Named El Capitan, after the rock formation in Yosemite National Park, OS X 10.11 was demoed Monday at Apple’s Worldwide Developer Conference in San Francisco.
One of the biggest new features is the addition of natural language search to Spotlight, Apple’s local and Internet search app.
Apple’s senior vice president of Software Engineering Craig Federighi showed the system responding to queries such as “mail I ignored from Phil” and “documents i worked on last june.”
The OS will also add the ability to pin favorite websites in Safari’s window bar, to quickly silence windows that are playing audio and to use the trackpad to swipe messages deleted or replied to in much the same way as a smartphone mail app. New windows management techniques will help tame a desktop full of open windows from different software programs.

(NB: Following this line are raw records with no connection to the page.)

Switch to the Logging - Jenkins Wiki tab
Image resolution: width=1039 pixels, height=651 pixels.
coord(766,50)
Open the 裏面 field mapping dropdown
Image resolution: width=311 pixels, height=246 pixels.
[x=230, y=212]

Apple is also introducing Metal to OS X. The system provides graphics software with direct access to the graphics processor and should lead to an increase in performance for graphics intensive applications. Adobe has said that Metal brought an 8X increase in rendering performance on its Creative Cloud software apps, according to Apple.
A beta of El Capitan is available to developers from Monday with a public beta from July. The finished software will be available later this year as a free upgrade.
Since Apple started offering its updates at no cost, the company has seen an increase in the adoption rate of new operating systems. Yosemite, its current desktop OS, is now in use on 55 percent of Macs, it said. Apple doesn’t rely on the software for revenue but a continuing stream of new features is vital in its race against Microsoft’s Windows, the dominant desktop operating system.